At NextAge, we keep up with technological evolution. That’s why we’ve prepared this article to explain how this trending topic connects with software development.


The Impact of Quantum Computing on Software Development

Quantum computing

Quantum computing has the potential to revolutionize software development, providing innovative solutions for challenges that classical computing cannot efficiently address. Some of its most promising applications include:

  • Optimization and Machine Learning: quantum algorithms can significantly accelerate AI training and solve complex optimization problems that would take years to process on conventional systems.
  • Cryptography and Security: quantum computing threatens current encryption systems, forcing developers to explore post-quantum cryptography for more security.
  • Simulations and Modeling: for high-performance simulations, such as molecular modeling and fluid dynamics, quantum computing represents a major advancement.
  • Databases and Information Processing: search systems could leverage Grover’s algorithm, enabling faster queries across massive datasets.

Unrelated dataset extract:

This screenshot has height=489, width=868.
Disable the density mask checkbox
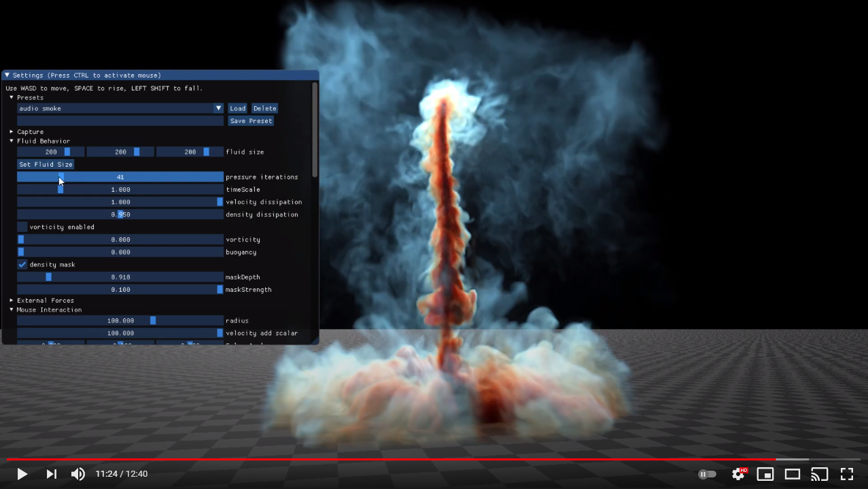coord(21,265)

Languages and Tools for Quantum Programming

Programming for quantum computing requires specialized tools. Even without access to a physical quantum computer, simulators allow developers to explore this new technology today. Some of the most widely used platforms include:

  • Qiskit (IBM Quantum): an open-source Python framework for quantum circuit development and simulation. Ideal for Python developers looking for a practical introduction to this innovation.
  • Cirq (Google): a library designed to program and execute quantum algorithms on Google Quantum AI hardware. Great for developers interested in experimental quantum computing and AI applications.
  • Microsoft Q#: a quantum-specific programming language, integrated with Azure Quantum, making it a solid option for developers working within the Microsoft ecosystem.
  • Forest (Rigetti): a quantum computing development platform using the Quil programming language. Great for those looking for a more technical approach and an alternative architecture.

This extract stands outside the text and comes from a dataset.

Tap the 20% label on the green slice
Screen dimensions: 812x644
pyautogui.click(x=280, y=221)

Green screen filled with binary code (0s and 1s), representing digital data and computational processing.


Why Quantum Computing Is Not Yet the “New Silicon”?

Despite its potential, quantum computing still faces significant challenges, which may delay its mainstream adoption:

  • Error and Noise: qubits are highly unstable and extremely sensitive to external interference.
  • Scalability: building quantum computers with more qubits while maintaining low error rates is still a major challenge.
  • Learning Curve: quantum programming requires new skill sets.
  • Integration with Classical Systems: most current software and infrastructure are built for classical computing. To fully spread this technology, we need effective ways to integrate both technologies.

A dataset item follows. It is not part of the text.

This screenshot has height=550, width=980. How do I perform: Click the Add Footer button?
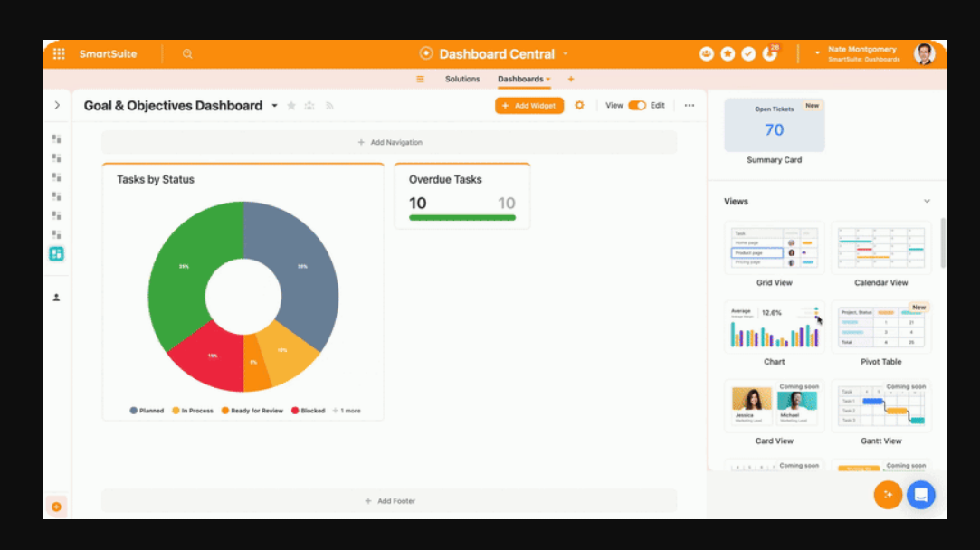[x=389, y=500]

What Does the Future Hold for Quantum Computing?

Quantum computing is still in its early stages, but its impact on software development will be significant. Developers who start studying it today will have a major competitive advantage in the future. So, what can we expect from this technology?

While still in an experimental phase, the coming years could bring advances in stabilizing qubits, enabling quantum computers with thousands of functional qubits. According to IBM’s roadmap, scalable quantum computers for commercial applications could be available by 2030.

Also, it may accelerate AI model training, allowing machine learning algorithms to process information much faster. This could lead to advancements in natural language processing and pattern recognition. According to MIT Technology Review (2024), Google is already using this technology to optimize neural networks in AI research.

Quantum computing is an example of how technology is evolving at an unprecedented pace. This results in higher productivity and efficiency across several industries, whether solving complex problems or automating repetitive tasks in software development.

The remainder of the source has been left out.